Eviatar Yemini receives 2022 Klingenstein-Simons Fellowship in Neuroscience

Eviatar Yemini, PHD

Eviatar Yemini, PhD, assistant professor of neurobiology, is one of 13 researchers nationwide to receive a 2022 Klingenstein-Simons Fellowship in Neuroscience.

Through a partnership with the Simons Foundation, the Esther A. and Joseph Klingenstein Fund supports early career researchers engaged in basic or clinical research that can lead to a better understanding of neurological and psychiatric disorders. Three-year prizes are $225,000.

“I have always admired the exciting research of the Klingenstein-Simons fellows and am delighted to join the group and learn from their insights. This award will fund my lab’s work on developmental changes in neural dynamics that drive new behaviors,” said Dr. Yemini.

Yemini joined UMass Chan Medical School in January after postgraduate training with Oliver Hobert, PhD, in the Department of Biological Sciences at Columbia University. There, Yemini used genetics, molecular and cellular biology, and whole-brain imaging to understand nervous system development and communication.

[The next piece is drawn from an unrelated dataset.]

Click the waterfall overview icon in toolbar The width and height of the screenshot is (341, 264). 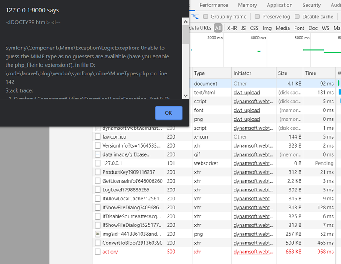tap(195, 17)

His lab uses the worm C.elegans understand how a nervous system develops to meet the behavioral needs of specific life stages. One of the tools the lab uses is “NeuroPALa method developed by Yemini for in vivo cell type labeling using color barcodes. NeuroPAL animal models represent the first organisms that can be studied simultaneously for the activity of the entire nervous system and the cell type identity of each individual neuron.

Yemini credited Vivian Budnik, PhD, the Worcester Foundation Chair for Biomedical Research Iand President and Professor of Neurobiology, and his colleagues for their mentorship and support.

“We have an exceptional and unparalleled support network for young neuroscience faculty at UMass Chan,” he said.

The Esther A. and Joseph Klingenstein Fund established the Klingenstein Fellowship Awards in 1981 to better understand epilepsy and improve the lives of those who suffer from it. The scope of the awards has since expanded to include cellular and molecular neuroscience, neural systems, and translational research. The fund entered into a partnership with the Simons Foundation in 2013.